◆ **DEINE AUFGABEN**
A. Schreib aus dem Text über Sarkozy und die Roma das Stück von „Diese Vorgehensweise trifft“ bis einschließlich „reagierte diese heftig.“ wortgetreu ab.
B. Welche Behörden und Organe nennt der Text über Sarkozy und die Roma? Zähl alle auf.
C. Beantworte zum Text über Sarkozy und die Roma kurz:
(i) Gegen wen richtete sich Sarkozys Auflösung der illegalen Lager gezielt?
(ii) Wessen Rundschreiben machte die wahren Motive sichtbar?
(iii) Wofür wurde die Kommission im EU-Parlament kritisiert?

◆ **SEITENTEXT**

Diese Vorgehensweise trifft in radikaler Weise auf die extrem rechten Parteien zu. Aber dort, wo es nützlich erscheint, bedienen sich auch PolitikerInnen der Mitte dieser Haltungen. Sarkozy tat das mit der gezielt gegen die Roma gerichtete Auflösung der illegalen Lager und der Ausweisung von Roma – unabhängig davon, ob sie sich eines Verbrechens schuldig gemacht haben oder nicht. Der anfänglich ohnedies zurückhaltenden Kritik seitens der EU-Kommission wurden beschwichtigende Worte entgegengehalten und die wahren – innenpolitischen – Motive wurden versteckt. Nachdem diese allerdings durch die Veröffentlichung eines Rundschreibens des französischen Innenministeriums sichtbar wurden und die Kommission im und vom EU-Parlament (nicht zuletzt von mir) heftig für ihre schwache Haltung kritisiert wurde, reagierte diese heftig.

◆ **DATEN ZUR AUSWERTUNG**

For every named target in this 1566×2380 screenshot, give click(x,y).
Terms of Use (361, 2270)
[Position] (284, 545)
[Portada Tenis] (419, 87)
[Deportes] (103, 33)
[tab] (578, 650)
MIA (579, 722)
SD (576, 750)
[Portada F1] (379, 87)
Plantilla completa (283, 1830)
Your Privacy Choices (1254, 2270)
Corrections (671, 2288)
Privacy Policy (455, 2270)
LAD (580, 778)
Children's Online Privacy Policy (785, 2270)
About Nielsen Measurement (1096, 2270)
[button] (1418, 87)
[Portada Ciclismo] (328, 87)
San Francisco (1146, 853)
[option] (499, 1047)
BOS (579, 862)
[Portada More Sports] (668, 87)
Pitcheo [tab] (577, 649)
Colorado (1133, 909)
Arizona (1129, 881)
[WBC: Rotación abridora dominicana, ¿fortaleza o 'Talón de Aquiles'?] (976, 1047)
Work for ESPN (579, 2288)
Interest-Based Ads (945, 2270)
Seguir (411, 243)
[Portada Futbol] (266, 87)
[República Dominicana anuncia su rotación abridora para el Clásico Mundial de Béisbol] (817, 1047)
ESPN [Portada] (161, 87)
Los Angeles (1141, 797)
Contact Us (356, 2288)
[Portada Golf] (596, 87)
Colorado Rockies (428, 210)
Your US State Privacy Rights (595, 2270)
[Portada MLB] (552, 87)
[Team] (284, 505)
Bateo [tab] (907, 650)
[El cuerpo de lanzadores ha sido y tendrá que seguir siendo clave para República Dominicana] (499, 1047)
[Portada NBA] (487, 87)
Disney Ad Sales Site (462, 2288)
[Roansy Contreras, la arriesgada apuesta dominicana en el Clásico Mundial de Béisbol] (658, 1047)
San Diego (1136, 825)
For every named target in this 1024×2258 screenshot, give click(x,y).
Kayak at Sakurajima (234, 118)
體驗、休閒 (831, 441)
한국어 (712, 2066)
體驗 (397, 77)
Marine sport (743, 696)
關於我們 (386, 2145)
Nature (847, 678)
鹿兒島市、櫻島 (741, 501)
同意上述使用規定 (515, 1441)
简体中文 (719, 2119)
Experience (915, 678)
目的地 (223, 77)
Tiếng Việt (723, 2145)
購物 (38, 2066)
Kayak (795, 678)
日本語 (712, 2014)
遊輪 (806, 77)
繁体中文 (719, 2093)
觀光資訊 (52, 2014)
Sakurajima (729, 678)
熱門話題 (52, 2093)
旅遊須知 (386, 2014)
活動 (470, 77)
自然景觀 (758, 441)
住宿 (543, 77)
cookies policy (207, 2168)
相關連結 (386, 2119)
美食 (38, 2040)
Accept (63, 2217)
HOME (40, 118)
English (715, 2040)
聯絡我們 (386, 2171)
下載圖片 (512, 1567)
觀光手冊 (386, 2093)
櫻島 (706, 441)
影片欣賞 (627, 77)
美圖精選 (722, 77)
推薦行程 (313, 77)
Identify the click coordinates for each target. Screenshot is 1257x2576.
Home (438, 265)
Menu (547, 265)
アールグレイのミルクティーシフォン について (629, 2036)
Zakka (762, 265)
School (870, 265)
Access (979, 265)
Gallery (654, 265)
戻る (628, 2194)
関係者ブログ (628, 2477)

◆ **LÖSUNGEN**
A.
Diese Vorgehensweise trifft in radikaler Weise auf die extrem rechten Parteien zu. Aber dort, wo es nützlich erscheint, bedienen sich auch PolitikerInnen der Mitte dieser Haltungen. Sarkozy tat das mit der gezielt gegen die Roma gerichtete Auflösung der illegalen Lager und der Ausweisung von Roma – unabhängig davon, ob sie sich eines Verbrechens schuldig gemacht haben oder nicht. Der anfänglich ohnedies zurückhaltenden Kritik seitens der EU-Kommission wurden beschwichtigende Worte entgegengehalten und die wahren – innenpolitischen – Motive wurden versteckt. Nachdem diese allerdings durch die Veröffentlichung eines Rundschreibens des französischen Innenministeriums sichtbar wurden und die Kommission im und vom EU-Parlament (nicht zuletzt von mir) heftig für ihre schwache Haltung kritisiert wurde, reagierte diese heftig.

B. EU-Kommission, französisches Innenministerium, EU-Parlament

C.
(i) Gegen die Roma.
(ii) Das Rundschreiben des französischen Innenministeriums.
(iii) Für ihre schwache Haltung.